======== Records for the task ========

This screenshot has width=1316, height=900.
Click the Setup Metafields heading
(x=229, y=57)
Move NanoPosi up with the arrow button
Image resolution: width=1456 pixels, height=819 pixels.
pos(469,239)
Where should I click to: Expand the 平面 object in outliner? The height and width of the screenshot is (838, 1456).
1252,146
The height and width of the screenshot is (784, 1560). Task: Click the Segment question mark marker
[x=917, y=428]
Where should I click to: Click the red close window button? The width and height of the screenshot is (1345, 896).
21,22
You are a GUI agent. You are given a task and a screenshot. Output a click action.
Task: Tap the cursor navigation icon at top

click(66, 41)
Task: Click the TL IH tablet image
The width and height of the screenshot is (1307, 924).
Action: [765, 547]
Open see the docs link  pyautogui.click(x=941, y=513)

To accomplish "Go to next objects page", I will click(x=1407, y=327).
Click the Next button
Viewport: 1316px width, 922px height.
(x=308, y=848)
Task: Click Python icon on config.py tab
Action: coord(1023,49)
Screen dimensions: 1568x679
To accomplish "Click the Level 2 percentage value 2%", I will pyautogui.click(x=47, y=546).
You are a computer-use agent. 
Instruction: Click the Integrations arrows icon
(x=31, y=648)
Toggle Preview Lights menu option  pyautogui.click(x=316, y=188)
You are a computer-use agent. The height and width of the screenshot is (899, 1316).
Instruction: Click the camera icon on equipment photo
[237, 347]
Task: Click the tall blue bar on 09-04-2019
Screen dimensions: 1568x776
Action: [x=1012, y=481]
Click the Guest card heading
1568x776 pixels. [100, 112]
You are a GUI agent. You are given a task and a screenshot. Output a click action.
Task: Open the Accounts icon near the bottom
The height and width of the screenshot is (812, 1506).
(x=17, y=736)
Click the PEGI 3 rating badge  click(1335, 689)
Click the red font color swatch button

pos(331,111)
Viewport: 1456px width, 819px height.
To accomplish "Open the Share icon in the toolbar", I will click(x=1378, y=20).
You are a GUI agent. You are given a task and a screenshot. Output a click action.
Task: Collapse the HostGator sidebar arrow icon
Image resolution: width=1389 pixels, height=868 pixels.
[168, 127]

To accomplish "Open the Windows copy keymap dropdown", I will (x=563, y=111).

========

Work order:
Only the lines above starting at the line that holds "Viewport: 1316px width, 922px height." and ending at the line that holds "Toggle Preview Lights" are to be repeated, exactly and in full.

Task result:
Viewport: 1316px width, 922px height.
(x=308, y=848)
Task: Click Python icon on config.py tab
Action: coord(1023,49)
Screen dimensions: 1568x679
To accomplish "Click the Level 2 percentage value 2%", I will pyautogui.click(x=47, y=546).
You are a computer-use agent. 
Instruction: Click the Integrations arrows icon
(x=31, y=648)
Toggle Preview Lights menu option  pyautogui.click(x=316, y=188)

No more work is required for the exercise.